Items stored from a collection ::
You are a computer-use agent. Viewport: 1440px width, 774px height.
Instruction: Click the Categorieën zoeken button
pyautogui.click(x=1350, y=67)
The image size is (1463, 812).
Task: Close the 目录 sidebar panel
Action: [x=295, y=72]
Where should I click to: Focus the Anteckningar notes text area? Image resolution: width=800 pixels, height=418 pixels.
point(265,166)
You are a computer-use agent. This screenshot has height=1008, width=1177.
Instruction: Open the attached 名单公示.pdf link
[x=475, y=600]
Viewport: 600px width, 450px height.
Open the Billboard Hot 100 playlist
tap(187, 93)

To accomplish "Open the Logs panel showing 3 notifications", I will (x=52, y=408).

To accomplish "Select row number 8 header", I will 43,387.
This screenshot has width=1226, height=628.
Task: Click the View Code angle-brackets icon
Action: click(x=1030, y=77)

DIRECTIVE :: Rewrite all of the material above, replacing every "Instruction" with "Command" and leaving everything else unchanged.

FULL SOLUTION ::
You are a computer-use agent. Viewport: 1440px width, 774px height.
Command: Click the Categorieën zoeken button
pyautogui.click(x=1350, y=67)
The image size is (1463, 812).
Task: Close the 目录 sidebar panel
Action: [x=295, y=72]
Where should I click to: Focus the Anteckningar notes text area? Image resolution: width=800 pixels, height=418 pixels.
point(265,166)
You are a computer-use agent. This screenshot has height=1008, width=1177.
Command: Open the attached 名单公示.pdf link
[x=475, y=600]
Viewport: 600px width, 450px height.
Open the Billboard Hot 100 playlist
tap(187, 93)

To accomplish "Open the Logs panel showing 3 notifications", I will (x=52, y=408).

To accomplish "Select row number 8 header", I will 43,387.
This screenshot has width=1226, height=628.
Task: Click the View Code angle-brackets icon
Action: click(x=1030, y=77)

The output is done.